Supplied text:
--------
The 487 is still a separate package.  I thought it had to use IRQ13 to
communicate with the 486SX since the NE# (?) and ERR# (?) pins only
work for a single package.  Do they actually work for the separate
package?

>> Just noticed another style/efficiency bug: this should use curpcb,
>> not curthread->td_pcb.  I don't like the curpcb global, but as
>> long as it exists, it should be used.  Every time I looked at
>> removing this global, it seemed better to keep it.  C code can
>> easily use curthread->td_pcb instead of curpcb, and this is faster
>> if curthread is cached.  But CURPCB is easier to use in asm.
> I changed to use curpcb (its use is indeed mainly for asm context switch
> code). I do want to use pcb_save though, see below.
>> ...
>> I now quote your newer patch for the fputrap_x87() cleanup:
>>
>>> @@ -531,8 +534,9 @@ static char fpetable[128] = {
>>>   * solution for signals other than SIGFPE.
>>>   */
>>>  int
>>> -fputrap()
>>> +fputrap_x87(void)
>>>  {
>>> +	struct savefpu *pcb_save;
>>
>> No need for this before or after.  Let the compiler cache it.  Just use
>> curpcb now.
> The curpcb access shall be spelled as PCPU_GET(curpcb). Please note that
> compiler is not allowed to cache the accesses, since there is __asm
> __volatile expression to indirect through %gs-prefixed read.
--------
Recorded information:
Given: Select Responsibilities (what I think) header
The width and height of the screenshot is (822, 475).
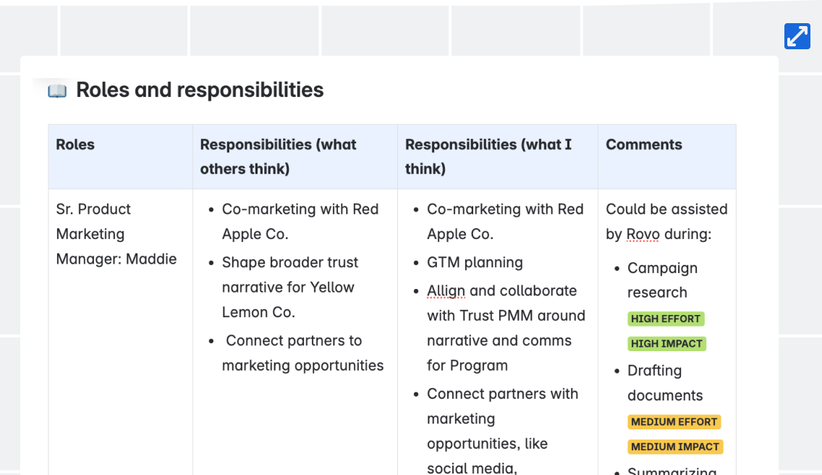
--------
Task statement: In the supplied text, why is the compiler not allowed to cache the curpcb accesses?

Answer for this exercise: There is an __asm __volatile expression that indirects through a %gs-prefixed read.